Seven databases were systematically searched to identify relevant studies. For eligibility, studies were required to report on the primary endpoint of perioperative or late mortality. Data were analyzed according to predefined clinical endpoints.

Results:

Four randomized controlled trials (RCTs) (n = 505) and 15 observational studies (OS) (n = 3785) met the criteria for inclusion. Compared with isolated CABG, concomitant CABG and MV surgery was not associated with increased perioperative mortality (RCTs: relative risk [RR] 0.89, 95% confidence interval [CI], 0.26–3.02; OS: RR 1.40, 95% CI, 0.88–2.23). CABG and MV surgery was associated with significantly lower incidence of moderate-to-severe MR at follow-up (RCTs: RR 0.16, 95% CI, 0.04–0.75; OS: RR 0.20, 95% CI, 0.09–0.48). Late mortality was similar between the surgical approaches in RCTs (hazard ratio [HR] 1.20, 95% CI, 0.57–2.53) and OS (HR 0.99, 95% CI, 0.81–1.21). There were no significant differences in echocardiographic outcomes.
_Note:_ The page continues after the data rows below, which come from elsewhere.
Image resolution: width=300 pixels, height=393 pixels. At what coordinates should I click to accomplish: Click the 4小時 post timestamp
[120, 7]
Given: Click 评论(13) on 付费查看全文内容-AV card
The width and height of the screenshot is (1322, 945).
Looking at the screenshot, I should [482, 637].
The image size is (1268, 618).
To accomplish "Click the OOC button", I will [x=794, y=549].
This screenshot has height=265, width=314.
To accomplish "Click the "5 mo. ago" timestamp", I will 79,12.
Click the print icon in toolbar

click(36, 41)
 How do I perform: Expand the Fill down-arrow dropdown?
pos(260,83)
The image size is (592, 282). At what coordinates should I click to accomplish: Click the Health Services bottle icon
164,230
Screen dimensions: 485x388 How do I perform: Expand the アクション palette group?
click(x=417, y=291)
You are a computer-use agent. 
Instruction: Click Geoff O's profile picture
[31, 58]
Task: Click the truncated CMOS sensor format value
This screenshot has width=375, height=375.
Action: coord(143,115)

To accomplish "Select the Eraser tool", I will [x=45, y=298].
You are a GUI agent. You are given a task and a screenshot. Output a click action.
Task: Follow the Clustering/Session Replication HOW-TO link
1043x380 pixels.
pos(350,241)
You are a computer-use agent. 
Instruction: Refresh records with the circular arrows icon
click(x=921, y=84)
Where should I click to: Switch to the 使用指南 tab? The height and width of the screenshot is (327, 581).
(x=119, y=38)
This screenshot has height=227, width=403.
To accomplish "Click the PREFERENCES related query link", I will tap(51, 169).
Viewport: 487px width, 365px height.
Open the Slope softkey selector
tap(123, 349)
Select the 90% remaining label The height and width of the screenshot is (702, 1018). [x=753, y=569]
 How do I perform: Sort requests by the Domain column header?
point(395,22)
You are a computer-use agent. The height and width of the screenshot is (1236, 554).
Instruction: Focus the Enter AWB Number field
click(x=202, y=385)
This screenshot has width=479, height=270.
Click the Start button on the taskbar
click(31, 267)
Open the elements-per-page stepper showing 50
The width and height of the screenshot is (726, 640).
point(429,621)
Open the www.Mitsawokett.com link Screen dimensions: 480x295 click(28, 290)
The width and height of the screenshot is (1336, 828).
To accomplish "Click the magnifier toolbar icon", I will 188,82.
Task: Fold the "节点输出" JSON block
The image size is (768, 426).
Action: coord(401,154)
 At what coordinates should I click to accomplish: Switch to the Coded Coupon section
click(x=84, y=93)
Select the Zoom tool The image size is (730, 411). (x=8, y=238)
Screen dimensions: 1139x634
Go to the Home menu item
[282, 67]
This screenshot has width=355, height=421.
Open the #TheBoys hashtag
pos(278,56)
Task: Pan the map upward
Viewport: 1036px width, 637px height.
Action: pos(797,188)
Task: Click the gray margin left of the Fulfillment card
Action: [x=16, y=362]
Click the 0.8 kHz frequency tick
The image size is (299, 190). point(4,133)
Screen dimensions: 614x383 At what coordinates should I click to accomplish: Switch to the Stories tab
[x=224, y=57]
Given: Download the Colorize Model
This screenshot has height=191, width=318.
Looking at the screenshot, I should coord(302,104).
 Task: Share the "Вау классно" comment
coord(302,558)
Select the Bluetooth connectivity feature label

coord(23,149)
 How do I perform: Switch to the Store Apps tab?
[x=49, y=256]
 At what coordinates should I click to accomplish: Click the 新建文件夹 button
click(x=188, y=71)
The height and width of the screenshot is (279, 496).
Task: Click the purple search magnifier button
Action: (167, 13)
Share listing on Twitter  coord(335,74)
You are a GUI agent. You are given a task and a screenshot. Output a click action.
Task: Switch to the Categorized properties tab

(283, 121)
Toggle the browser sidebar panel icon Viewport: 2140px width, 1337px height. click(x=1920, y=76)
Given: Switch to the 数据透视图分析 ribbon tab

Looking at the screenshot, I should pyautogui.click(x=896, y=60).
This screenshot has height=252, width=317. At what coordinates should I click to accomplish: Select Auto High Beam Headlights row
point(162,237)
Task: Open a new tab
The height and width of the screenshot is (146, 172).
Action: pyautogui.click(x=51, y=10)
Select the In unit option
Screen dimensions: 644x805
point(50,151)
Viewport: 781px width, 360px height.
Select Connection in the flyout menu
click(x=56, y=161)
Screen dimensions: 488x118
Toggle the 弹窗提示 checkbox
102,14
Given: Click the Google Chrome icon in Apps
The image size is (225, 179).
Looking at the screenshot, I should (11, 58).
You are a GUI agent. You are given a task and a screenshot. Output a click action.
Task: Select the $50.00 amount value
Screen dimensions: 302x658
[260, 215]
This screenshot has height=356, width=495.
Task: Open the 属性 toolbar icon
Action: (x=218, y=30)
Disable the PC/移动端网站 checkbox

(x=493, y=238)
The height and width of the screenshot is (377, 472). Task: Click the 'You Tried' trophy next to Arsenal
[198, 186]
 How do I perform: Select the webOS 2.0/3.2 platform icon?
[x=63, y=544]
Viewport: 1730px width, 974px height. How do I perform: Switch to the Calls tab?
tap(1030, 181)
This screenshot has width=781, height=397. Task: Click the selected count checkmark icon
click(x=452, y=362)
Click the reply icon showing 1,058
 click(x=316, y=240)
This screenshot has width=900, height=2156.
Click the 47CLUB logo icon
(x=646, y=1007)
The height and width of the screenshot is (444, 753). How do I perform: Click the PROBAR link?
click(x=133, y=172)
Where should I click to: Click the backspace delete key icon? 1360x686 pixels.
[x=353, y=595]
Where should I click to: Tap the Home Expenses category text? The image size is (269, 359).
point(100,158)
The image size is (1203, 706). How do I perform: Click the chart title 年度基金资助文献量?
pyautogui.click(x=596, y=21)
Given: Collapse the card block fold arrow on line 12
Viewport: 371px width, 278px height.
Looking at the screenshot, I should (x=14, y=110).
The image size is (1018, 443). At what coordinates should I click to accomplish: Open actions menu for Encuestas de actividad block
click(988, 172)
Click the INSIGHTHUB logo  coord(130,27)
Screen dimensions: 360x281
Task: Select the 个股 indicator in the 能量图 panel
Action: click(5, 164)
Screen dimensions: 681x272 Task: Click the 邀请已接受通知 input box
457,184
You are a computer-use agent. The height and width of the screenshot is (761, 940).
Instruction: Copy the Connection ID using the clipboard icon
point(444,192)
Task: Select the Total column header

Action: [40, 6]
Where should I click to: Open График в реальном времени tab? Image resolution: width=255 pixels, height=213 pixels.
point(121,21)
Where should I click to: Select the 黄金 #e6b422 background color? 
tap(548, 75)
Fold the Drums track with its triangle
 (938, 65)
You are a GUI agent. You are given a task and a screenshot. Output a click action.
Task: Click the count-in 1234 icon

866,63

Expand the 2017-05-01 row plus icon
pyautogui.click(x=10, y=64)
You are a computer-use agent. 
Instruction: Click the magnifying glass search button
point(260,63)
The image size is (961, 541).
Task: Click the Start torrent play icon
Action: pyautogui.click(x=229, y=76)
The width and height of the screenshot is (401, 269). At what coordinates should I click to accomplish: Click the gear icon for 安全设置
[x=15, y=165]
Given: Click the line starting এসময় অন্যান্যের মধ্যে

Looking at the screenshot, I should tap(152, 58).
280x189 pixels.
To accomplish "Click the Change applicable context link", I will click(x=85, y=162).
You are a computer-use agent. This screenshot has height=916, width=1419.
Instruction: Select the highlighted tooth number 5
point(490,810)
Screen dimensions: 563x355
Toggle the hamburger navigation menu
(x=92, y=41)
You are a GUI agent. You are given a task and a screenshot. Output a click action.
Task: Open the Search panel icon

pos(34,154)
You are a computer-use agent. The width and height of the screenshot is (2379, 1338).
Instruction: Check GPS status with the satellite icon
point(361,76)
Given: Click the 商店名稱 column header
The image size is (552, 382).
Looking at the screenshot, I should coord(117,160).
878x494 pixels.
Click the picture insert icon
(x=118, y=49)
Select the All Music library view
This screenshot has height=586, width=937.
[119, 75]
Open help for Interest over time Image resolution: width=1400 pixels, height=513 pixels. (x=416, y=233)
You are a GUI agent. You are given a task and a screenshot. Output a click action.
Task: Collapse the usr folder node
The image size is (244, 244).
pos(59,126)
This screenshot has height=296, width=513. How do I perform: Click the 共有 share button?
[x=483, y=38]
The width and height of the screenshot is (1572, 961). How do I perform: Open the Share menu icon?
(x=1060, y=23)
These results remained consistent in subgroup analyses restricted to patients with strictly moderate IMR.

Conclusions:

In patients with moderate-to-severe IMR, the addition of MV surgery to CABG was not associated with increased perioperative mortality. Although concomitant MV surgery reduced recurrence of moderate-to-severe MR at follow-up, this was not associated with a reduction in late mortality. Larger trials with longer follow-up duration are required to further assess long-term survival and freedom from reintervention.